Tasks to perform:
A – In the Aspen physics outreach text, swap "excitement" for "enthusiasm" and reproduce the section starting with "Physicists and astronomers" and going on through "a broader audience.".
B – Answer these questions using the Aspen physics outreach text:
(i) Who is encouraging all working physicists to share the excitement of their research fields with a broader audience?
(ii) How long did the workshop at the Aspen Center for Physics last?
(iii) In what season and year was that workshop held?

E. J. Hooper (McDonald Obs.), M. Bardeen (Fermilab), M. Barnett (LBNL), D. Campbell (Boston Univ.), R. Landsberg (Univ. Chicago), R. Ruchti (Notre Dame), E. Simmons (Michigan State Univ.), Aspen Physics E&O Workshop Collaboration

Physicists and astronomers are excited and fascinated by what they observe in nature. Sharing this excitement with students and the general public is rewarding to them as individuals and is extraordinarily beneficial for democratic societies. Educational outreach plays an increasing role in the careers of working physicists; many are already involved in outreach, and all are being encouraged by the federal granting agencies to share the excitement of their research fields with a broader audience.

A two-week workshop at the Aspen Center for Physics in the summer of 2004 brought together physicists from several disciplines, including astronomy; K-12 educators; informal science educators; developers of educational materials; as well as professional science communicators from the media and publishing worlds. The participants shared their ongoing education and outreach projects, as well as their needs and wishes, in a mixture of presentations, demonstrations, and informal discussions.

Dataset entries:
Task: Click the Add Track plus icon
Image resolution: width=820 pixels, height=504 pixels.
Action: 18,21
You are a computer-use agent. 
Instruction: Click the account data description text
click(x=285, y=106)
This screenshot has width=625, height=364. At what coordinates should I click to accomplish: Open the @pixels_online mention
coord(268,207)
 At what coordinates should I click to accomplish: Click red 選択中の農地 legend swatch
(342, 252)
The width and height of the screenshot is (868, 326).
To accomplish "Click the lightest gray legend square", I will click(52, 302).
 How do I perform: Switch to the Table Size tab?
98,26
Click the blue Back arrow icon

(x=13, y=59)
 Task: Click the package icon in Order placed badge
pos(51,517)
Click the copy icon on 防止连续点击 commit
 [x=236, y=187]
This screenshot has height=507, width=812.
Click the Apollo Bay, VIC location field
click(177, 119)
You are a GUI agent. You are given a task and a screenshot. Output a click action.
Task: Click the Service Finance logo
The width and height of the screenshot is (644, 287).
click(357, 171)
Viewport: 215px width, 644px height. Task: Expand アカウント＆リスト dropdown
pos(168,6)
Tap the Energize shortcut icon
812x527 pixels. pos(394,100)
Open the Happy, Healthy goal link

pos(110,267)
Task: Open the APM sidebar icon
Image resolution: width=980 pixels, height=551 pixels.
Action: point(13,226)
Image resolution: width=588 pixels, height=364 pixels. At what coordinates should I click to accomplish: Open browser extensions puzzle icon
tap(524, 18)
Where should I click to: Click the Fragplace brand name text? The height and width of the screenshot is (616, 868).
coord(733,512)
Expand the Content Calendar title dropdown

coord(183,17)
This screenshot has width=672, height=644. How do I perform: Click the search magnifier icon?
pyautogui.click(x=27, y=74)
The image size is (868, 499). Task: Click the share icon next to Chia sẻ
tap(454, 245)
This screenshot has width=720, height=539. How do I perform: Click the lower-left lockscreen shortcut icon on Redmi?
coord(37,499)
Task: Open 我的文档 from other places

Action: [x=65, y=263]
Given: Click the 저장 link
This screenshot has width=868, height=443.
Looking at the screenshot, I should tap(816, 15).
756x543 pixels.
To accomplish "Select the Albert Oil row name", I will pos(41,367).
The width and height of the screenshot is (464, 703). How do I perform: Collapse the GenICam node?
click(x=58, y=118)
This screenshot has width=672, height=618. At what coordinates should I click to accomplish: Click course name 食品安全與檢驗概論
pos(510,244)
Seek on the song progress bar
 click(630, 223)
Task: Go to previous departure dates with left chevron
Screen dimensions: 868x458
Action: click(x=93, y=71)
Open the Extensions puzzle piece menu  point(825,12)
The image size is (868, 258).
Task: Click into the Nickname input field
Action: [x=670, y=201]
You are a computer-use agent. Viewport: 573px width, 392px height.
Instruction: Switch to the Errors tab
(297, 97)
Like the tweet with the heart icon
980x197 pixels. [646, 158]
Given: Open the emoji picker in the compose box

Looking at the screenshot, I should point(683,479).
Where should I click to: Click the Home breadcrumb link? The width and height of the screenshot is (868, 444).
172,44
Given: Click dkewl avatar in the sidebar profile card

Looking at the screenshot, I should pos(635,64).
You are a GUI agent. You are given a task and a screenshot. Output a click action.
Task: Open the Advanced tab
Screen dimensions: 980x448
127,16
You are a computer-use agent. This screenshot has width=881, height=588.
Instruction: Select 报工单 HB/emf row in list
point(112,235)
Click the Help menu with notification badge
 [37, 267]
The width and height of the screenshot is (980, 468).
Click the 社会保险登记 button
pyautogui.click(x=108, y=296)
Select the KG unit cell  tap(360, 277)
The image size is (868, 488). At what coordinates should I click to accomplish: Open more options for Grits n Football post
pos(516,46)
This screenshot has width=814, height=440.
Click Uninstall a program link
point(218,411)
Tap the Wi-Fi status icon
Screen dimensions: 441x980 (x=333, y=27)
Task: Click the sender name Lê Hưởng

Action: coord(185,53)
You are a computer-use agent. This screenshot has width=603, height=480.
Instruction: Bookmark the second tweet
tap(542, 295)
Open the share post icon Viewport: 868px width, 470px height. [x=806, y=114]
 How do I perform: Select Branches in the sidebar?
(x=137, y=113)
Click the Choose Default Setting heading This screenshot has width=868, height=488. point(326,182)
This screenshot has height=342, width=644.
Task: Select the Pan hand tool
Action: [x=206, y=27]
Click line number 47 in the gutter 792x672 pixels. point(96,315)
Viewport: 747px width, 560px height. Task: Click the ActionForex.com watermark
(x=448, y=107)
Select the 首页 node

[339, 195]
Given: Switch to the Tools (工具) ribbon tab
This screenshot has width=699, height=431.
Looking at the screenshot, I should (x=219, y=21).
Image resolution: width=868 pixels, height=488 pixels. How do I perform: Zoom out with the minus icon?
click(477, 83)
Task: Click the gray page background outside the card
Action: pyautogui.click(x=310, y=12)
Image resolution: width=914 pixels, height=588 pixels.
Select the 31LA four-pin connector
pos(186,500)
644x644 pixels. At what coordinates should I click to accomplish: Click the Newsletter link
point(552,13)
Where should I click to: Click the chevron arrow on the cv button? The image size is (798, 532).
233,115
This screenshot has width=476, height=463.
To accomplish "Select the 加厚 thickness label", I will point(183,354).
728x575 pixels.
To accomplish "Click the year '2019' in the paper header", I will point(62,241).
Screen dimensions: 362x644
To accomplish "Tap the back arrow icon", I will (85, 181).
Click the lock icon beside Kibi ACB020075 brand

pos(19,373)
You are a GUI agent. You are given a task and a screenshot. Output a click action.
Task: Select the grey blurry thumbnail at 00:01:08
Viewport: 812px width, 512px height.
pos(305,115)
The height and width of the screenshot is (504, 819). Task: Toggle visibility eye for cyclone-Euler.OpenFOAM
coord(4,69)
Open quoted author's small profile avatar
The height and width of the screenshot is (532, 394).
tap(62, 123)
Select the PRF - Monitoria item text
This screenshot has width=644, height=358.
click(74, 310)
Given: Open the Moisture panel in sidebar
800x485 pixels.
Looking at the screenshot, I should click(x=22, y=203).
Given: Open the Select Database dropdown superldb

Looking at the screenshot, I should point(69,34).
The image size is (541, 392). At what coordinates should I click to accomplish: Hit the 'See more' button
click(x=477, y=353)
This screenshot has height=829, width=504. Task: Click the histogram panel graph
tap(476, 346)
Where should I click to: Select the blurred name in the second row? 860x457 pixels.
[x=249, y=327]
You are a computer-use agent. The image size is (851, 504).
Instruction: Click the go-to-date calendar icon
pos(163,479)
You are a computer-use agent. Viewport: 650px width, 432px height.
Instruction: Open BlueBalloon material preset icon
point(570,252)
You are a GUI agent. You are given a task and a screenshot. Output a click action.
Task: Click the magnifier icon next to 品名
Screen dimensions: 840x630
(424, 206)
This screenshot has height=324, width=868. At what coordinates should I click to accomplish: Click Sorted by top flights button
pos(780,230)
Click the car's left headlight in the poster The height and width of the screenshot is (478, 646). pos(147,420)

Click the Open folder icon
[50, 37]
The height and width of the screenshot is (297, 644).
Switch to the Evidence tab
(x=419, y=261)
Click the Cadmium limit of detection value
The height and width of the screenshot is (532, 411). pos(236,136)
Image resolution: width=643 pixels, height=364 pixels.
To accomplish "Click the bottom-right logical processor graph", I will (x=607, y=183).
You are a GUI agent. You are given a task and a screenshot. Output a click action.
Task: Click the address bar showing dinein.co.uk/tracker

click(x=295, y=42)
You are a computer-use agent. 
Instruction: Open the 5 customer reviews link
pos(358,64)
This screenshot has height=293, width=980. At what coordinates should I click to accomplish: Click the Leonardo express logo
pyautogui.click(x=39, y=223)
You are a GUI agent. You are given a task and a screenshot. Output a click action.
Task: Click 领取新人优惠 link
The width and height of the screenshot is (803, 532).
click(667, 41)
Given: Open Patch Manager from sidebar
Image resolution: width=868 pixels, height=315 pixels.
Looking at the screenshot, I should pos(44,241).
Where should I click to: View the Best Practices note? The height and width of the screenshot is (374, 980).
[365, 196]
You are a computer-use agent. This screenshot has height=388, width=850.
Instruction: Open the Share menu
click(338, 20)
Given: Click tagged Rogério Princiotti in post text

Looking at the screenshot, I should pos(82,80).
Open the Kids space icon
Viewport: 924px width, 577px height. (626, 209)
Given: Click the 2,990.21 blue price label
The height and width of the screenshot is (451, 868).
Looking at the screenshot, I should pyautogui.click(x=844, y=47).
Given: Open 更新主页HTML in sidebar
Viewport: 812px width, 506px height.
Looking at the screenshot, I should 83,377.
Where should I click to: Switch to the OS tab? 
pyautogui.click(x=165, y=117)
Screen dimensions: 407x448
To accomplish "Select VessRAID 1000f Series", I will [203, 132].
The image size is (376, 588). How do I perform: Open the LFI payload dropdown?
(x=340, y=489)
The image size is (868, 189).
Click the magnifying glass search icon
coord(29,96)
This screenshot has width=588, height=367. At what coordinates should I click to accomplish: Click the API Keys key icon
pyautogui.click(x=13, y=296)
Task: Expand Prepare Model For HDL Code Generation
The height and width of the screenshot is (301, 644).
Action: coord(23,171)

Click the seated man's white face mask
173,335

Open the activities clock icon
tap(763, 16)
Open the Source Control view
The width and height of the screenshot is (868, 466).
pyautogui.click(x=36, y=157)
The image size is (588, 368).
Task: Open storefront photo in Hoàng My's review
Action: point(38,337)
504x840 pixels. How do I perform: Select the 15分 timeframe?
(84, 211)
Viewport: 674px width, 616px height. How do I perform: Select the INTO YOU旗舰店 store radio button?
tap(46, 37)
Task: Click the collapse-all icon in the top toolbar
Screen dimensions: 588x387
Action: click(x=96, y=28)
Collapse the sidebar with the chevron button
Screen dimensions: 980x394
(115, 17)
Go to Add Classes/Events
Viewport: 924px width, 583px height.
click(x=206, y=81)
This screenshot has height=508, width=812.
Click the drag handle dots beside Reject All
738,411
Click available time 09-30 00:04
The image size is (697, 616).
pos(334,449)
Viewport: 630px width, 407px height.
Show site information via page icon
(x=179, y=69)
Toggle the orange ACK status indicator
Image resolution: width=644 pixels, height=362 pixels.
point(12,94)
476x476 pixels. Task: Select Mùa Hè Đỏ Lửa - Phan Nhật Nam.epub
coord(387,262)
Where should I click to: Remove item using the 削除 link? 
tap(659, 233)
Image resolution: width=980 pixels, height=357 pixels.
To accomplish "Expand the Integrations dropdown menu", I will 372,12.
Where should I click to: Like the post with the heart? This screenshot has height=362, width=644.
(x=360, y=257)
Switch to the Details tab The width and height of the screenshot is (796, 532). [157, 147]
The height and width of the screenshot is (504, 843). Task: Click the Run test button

In response:
A –
Physicists and astronomers are excited and fascinated by what they observe in nature. Sharing this enthusiasm with students and the general public is rewarding to them as individuals and is extraordinarily beneficial for democratic societies. Educational outreach plays an increasing role in the careers of working physicists; many are already involved in outreach, and all are being encouraged by the federal granting agencies to share the enthusiasm of their research fields with a broader audience.

B –
(i) The federal granting agencies
(ii) Two weeks
(iii) Summer of 2004